You mentioned a news portal as a project. Do interns work with real or test projects on Mastery?

At Mastery, we hire people who have good knowledge but almost no experience in production: doing a project yourself is not the same as doing it in a team. Theoretical knowledge is not enough to code on a project. This is a test project in the sense that it will not be published anywhere. Previously, we created modules for our internal systems, but the experience was not considered very successful. When you work on a customer’s project, you focus on their needs. And when you do a training project, you focus on code. In Mastery projects, there are things specially created for learning. This is an extract from production projects, something that you can potentially encounter – this is a concentrated development experience.

During Mastery, interns are assigned an individual mentor. What does this look like in practice?

Each intern is assigned a mentor. It happens that one mentor has several people – it depends on the workload and the number of people. If the team lead does a code review, fixes different things and explains how to fix them, then the mentor is a person you can ask questions to. They communicate with them personally, and regular syncs are held once every one or two weeks. The mentor assesses the intern’s level of knowledge so that the team lead understands which technology the person is lacking in and whether it is worth giving him more tickets on a particular topic.

Since the project is educational and everything is scripted in advance, we have, in our opinion, its ideal implementation. In essence, the mentor is a role model for the intern. He answers questions about the project, helps find training materials and directs in the right direction in line with the technologies that need to be studied on Mastery.

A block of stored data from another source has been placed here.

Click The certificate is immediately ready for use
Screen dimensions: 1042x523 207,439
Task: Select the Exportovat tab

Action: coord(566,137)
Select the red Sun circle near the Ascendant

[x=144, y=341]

What JavaScript stack do you work with on Mastery?

Now on the project, we will have React, Node.js, Express, SQL database and Prisma. Sometimes we use libraries. There are things that no one writes from scratch – this is a very large complex task. On Mastery, we try to write as many things as possible ourselves, so that interns can “touch” everything. Express is a slightly outdated framework, now they use another one more often. But we are pursuing the same educational goal – you can write a lot of other things on top of it to get closer to Nest.js and Next.js.

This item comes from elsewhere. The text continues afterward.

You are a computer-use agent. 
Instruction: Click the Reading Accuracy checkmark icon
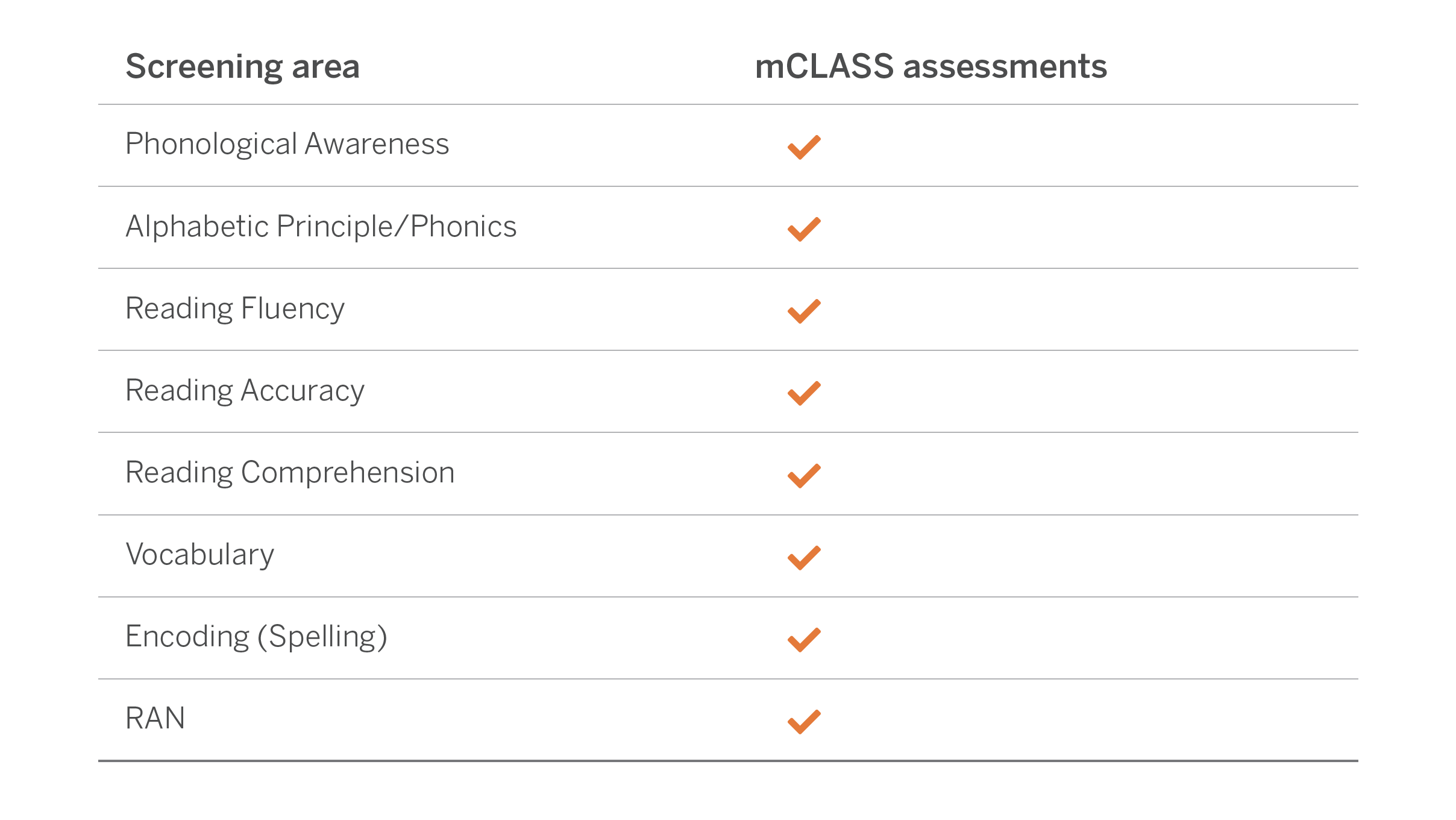point(804,393)
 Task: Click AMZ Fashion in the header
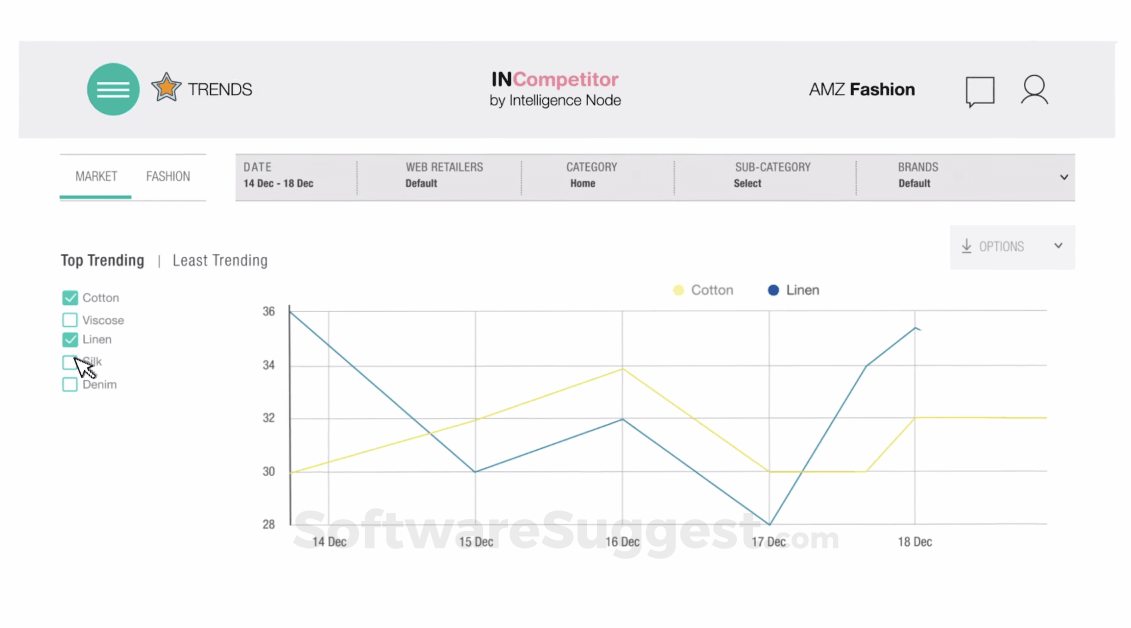click(862, 89)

What happens to Mastery graduates who are hired as Juniors at Godel? Can they get into the project right away?

When we take people to Mastery, it’s obvious that people will come without experience, but with knowledge, and we will be able to train them additionally. Some interns are taken to the project at the internship stage – but it’s an exceptional case when we see that a person is ready to work as a Junior. In standard situations, the intern passes the interview well after training, the team lead gives fair feedback, and we make an offer for the Junior position. After that, the person waits for the moment when they will be called to the project.

What does it take to successfully complete an internship? What advice can you give to candidates?

As a rule, those who have motivation do very well on Mastery. And persistent, constant work beats talent. Talent and persistent work are the best combination. But if you have talent, but do nothing, you will be surpassed by someone who works hard. Our programme is not Olympiad tasks, these are real things that you constantly encounter in your work. It consists of 80% routine tasks and 20% complex, engineering ones, where you need to work as a detective to solve them.

A methodical approach gives results. It is better to do a little every day than to try to learn everything in an unrealistically short time. You need to work on Mastery every day, without sitting until night, without going into debt to your body.

Students are often afraid to ask questions and take the initiative. But where could you get bumps? We often like to talk about successful experiences, but we are embarrassed by unsuccessful ones. But on Mastery we don’t have grades – only the result is important. An internship is a place where you can make mistakes, and nothing will happen to you for it.